Over the past two years I’ve noticed a steady stream of articles in the mainstream press and business journals centred on the themes of a) the dangers of machine learning 1 2 or b) the limitations of machine learning 3 4. Many of these articles refer to incidents where machine learning initiatives have echoed and exasperated our own biases, prejudices and (frankly racist) behaviours 5. Others have focused on their limitations with providing the sorts of ‘informed, idiosyncratic’ recommendations that humans find effortless.

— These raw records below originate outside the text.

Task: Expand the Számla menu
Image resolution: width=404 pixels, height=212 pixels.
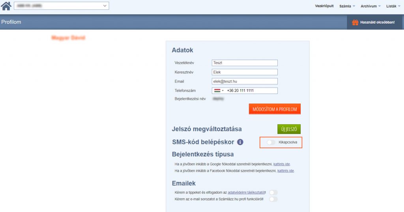Action: point(347,6)
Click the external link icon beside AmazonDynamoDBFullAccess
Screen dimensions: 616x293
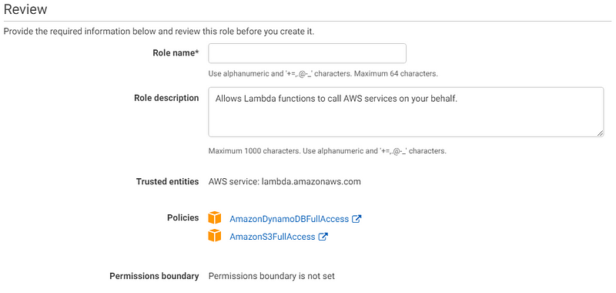click(x=357, y=219)
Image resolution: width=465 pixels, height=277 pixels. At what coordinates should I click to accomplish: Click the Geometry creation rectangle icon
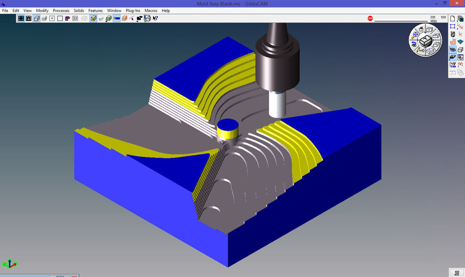(x=453, y=26)
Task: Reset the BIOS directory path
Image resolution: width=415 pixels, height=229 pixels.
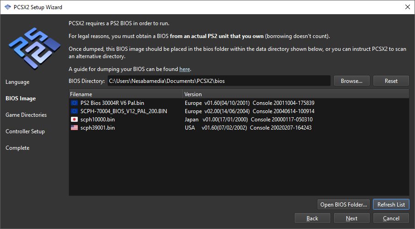Action: point(391,81)
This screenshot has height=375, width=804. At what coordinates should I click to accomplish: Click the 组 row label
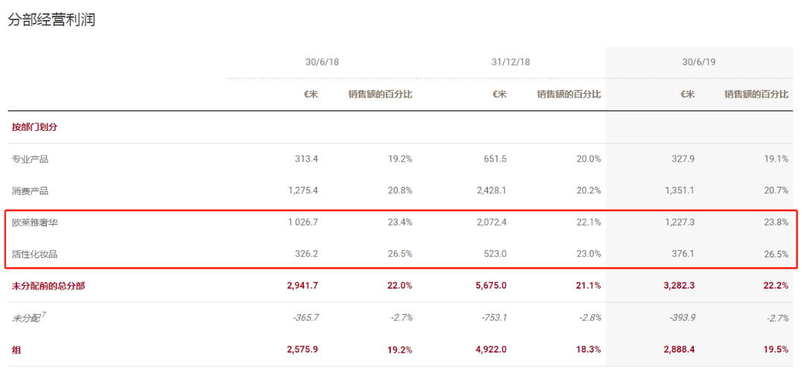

However, for those of us that work in the field of predictive analytics where many of the algorithms at the heart of these stories are routinely used, ‘machine learning’ is nothing new. In fact, many of us are pretty bemused by the fact that the media has leapt on the phrase ‘machine learning’ to stand for everything from multivariate statistics, association modelling and rule induction to operational research, cognitive computing and artificial intelligence. Rather like the word ‘algorithm’ it’s being used to cover pretty much any situation where software generates predictions in the form of risk scores, recommendations, estimates or classifications.
In fact, machine learning as a term simply refers to a class of techniques, often used in prediction problems, that originated in the field of computer science rather than the older techniques that we find in classical statistics – most of which pre-date modern computing. As such, I suspect that that ‘machine learning’ sounds somehow sexier and more ominous than ‘logistic regression’ even though many of the applications that these articles describe may well be driven by much older techniques that most analysts would never describe as ‘machine learning’. I also wonder if the apparent allure of the term can be traced back to the 1985 movie Terminator – where Arnie famously says “My CPU is a neural net processor – a learning computer”.
Look, most of these approaches address a fairly basic problem: some outcomes are entirely random and there’s nothing much you can do about it. Alternatively, some outcomes are not entirely random and you can use an analytical procedure to tell you how likely outcome A is to occur vs outcome B. Humans are often lousy at spotting the subtle differences in patterns that correlate with different results so sometimes an algorithm (including a machine learning algorithm) is a better approach. That’s pretty much it. In fact, we’ve had the technology to do this for many decades – all that’s happened in more recent years is that suddenly we’re able to apply a greater variety of these techniques to a lot more data much faster.
Let’s be clear. There’s nothing dangerous about algorithms generating predictions. It’s the decisions we make as a result of those predictions that we have to answer for. As regards the quality and context of the information we use to make decisions, then of course biased or incomplete data may lead to inaccurate predictions and therefore the wrong recommendation. But then humans are just as likely to make bad decisions based on bad data as an algorithm is. Especially when they consciously or otherwise pay too much attention to irrelevant factors like appearance or gender. Moreover, humans are prone to make bad decisions based on good data. With that in mind, is it possible that there are occasions when machine learning is more accurate, safer and fairer than a human decision?